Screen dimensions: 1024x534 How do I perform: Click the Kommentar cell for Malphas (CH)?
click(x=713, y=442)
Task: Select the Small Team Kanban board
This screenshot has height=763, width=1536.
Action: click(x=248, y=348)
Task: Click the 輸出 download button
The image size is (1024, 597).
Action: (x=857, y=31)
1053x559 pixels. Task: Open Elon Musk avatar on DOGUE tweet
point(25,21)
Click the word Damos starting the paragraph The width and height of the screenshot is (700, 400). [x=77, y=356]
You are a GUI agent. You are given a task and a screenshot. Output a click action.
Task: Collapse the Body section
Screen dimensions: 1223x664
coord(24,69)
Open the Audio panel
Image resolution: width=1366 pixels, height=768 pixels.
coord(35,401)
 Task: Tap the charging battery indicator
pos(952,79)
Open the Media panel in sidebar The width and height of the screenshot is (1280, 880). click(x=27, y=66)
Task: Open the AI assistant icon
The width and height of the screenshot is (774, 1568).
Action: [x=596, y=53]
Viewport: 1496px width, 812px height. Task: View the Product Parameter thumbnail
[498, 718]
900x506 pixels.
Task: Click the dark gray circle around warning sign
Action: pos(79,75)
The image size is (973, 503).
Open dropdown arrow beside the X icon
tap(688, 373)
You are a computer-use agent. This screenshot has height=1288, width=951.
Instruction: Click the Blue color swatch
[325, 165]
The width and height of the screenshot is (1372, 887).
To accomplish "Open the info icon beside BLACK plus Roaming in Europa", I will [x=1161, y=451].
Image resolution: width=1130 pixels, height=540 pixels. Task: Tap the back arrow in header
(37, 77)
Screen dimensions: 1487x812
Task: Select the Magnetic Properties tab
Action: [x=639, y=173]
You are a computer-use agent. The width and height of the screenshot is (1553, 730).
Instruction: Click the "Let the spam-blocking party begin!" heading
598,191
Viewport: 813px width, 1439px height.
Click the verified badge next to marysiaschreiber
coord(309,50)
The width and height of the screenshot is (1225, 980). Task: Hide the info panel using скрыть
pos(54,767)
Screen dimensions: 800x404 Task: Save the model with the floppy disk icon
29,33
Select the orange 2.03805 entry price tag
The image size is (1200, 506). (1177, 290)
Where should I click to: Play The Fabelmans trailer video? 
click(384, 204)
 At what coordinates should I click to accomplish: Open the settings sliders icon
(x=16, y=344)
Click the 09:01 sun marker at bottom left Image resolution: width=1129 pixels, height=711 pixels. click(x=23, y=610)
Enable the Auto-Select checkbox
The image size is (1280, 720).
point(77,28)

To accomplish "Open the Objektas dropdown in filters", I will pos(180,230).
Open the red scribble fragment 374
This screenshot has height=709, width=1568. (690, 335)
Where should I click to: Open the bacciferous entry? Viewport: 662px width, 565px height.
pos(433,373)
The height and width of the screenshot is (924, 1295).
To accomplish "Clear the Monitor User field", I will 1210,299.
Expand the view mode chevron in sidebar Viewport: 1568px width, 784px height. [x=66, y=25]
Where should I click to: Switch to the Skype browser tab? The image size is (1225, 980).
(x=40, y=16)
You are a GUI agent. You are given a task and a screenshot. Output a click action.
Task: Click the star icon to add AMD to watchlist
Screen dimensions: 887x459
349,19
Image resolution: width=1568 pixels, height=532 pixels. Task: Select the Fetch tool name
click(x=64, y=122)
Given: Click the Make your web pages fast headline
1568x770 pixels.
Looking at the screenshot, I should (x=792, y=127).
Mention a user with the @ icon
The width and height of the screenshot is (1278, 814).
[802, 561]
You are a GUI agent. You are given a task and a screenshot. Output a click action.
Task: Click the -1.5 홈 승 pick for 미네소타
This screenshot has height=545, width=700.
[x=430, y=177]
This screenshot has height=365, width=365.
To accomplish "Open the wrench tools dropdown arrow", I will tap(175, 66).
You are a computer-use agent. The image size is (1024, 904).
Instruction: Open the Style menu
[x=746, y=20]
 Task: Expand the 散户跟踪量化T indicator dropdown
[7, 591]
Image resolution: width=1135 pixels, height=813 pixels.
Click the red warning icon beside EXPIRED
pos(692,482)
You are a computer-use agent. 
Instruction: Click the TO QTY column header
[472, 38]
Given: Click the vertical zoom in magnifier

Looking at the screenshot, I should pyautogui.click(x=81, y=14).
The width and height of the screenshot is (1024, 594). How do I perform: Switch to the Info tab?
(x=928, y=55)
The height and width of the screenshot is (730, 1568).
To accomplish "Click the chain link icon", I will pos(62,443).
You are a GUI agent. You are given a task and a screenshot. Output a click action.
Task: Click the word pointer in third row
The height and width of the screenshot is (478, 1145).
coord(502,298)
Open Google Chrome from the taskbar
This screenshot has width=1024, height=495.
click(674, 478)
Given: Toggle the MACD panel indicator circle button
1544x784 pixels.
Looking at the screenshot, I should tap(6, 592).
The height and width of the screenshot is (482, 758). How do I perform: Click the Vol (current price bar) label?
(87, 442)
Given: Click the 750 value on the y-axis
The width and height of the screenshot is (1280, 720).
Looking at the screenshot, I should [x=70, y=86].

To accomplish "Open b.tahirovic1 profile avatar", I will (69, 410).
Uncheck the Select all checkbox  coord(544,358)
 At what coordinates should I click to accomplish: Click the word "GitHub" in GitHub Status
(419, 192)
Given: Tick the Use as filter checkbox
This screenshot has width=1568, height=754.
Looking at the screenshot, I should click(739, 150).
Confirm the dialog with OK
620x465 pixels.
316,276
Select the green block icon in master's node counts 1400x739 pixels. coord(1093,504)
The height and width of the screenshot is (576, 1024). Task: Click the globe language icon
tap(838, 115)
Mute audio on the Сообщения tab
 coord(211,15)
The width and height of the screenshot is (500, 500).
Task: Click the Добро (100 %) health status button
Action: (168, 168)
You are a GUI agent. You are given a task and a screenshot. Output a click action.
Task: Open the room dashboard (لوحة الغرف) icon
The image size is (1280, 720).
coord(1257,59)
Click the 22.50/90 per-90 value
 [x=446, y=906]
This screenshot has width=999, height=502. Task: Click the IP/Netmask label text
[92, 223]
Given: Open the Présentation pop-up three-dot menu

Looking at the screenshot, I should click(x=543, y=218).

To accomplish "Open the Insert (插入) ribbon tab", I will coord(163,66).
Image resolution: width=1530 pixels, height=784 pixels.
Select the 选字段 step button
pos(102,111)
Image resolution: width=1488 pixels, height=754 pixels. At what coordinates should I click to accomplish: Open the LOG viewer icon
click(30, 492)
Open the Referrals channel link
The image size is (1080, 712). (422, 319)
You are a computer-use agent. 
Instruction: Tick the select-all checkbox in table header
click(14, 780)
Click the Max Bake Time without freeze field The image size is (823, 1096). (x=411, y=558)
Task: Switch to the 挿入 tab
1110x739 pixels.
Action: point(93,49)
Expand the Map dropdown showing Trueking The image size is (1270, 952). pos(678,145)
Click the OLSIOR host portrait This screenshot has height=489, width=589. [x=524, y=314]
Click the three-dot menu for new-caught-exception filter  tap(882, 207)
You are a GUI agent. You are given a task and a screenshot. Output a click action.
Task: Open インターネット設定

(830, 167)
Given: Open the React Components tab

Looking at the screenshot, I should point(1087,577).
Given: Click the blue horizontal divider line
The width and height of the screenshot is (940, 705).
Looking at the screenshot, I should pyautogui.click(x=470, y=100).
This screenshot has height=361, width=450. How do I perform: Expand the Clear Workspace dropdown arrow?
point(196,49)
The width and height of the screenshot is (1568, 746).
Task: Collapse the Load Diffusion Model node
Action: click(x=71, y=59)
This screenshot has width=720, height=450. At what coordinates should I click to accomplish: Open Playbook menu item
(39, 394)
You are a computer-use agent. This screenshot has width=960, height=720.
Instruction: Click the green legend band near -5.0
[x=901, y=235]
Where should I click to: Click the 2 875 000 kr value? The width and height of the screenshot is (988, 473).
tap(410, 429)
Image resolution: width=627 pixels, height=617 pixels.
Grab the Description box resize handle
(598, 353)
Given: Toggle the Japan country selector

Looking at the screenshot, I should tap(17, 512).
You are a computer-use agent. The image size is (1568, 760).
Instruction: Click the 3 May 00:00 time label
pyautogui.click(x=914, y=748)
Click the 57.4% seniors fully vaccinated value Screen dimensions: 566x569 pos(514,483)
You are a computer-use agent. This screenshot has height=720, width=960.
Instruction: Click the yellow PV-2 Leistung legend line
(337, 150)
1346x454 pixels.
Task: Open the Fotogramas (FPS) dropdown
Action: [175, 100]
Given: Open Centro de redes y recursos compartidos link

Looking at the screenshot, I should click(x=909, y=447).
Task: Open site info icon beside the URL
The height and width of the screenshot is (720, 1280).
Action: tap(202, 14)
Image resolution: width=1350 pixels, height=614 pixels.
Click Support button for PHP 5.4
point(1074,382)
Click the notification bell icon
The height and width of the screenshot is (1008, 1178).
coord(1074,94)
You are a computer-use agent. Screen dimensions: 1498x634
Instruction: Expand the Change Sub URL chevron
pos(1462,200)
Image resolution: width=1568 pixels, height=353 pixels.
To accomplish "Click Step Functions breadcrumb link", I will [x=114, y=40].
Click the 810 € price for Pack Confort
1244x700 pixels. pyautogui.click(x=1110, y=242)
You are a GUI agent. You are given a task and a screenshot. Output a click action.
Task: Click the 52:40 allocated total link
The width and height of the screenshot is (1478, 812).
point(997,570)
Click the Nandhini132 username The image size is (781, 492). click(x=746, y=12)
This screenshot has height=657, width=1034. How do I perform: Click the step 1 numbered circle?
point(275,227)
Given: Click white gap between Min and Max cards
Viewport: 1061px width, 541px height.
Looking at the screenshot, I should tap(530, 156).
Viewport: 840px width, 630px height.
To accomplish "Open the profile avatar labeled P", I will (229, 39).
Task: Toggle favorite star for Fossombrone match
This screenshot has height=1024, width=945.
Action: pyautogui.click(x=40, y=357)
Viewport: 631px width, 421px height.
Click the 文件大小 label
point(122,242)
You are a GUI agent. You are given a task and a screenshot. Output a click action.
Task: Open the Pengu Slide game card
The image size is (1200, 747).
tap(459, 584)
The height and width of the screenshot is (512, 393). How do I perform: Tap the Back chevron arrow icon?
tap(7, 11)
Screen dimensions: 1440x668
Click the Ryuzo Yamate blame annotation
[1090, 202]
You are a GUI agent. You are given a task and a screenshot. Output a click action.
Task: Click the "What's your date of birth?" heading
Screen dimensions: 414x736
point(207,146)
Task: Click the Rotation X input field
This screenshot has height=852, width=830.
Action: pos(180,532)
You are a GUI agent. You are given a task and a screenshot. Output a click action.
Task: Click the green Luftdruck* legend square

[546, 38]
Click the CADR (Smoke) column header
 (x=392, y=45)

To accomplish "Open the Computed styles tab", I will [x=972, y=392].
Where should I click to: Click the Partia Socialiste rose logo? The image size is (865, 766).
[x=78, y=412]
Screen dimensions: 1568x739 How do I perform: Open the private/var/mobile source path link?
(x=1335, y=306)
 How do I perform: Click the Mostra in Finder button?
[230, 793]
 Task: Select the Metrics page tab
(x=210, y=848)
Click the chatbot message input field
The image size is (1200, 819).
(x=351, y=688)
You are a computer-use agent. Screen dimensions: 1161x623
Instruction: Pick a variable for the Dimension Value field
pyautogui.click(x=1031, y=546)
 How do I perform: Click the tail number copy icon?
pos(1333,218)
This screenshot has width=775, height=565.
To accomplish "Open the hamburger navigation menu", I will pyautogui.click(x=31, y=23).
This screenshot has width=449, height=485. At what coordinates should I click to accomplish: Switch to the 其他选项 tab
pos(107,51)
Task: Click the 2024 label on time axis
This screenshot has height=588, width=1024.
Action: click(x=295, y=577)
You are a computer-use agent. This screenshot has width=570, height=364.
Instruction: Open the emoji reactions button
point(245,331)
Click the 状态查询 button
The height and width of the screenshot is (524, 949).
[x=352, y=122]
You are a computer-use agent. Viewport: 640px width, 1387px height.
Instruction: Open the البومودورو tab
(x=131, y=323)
● ● ● ● ●
» **YOUR OBJECTIVE**
Copy all lines of the records that have the string "axis" in them.

» **ANSWER TO THIS EXERCISE**
Given: Click the 750 value on the y-axis
Task: Click the 2024 label on time axis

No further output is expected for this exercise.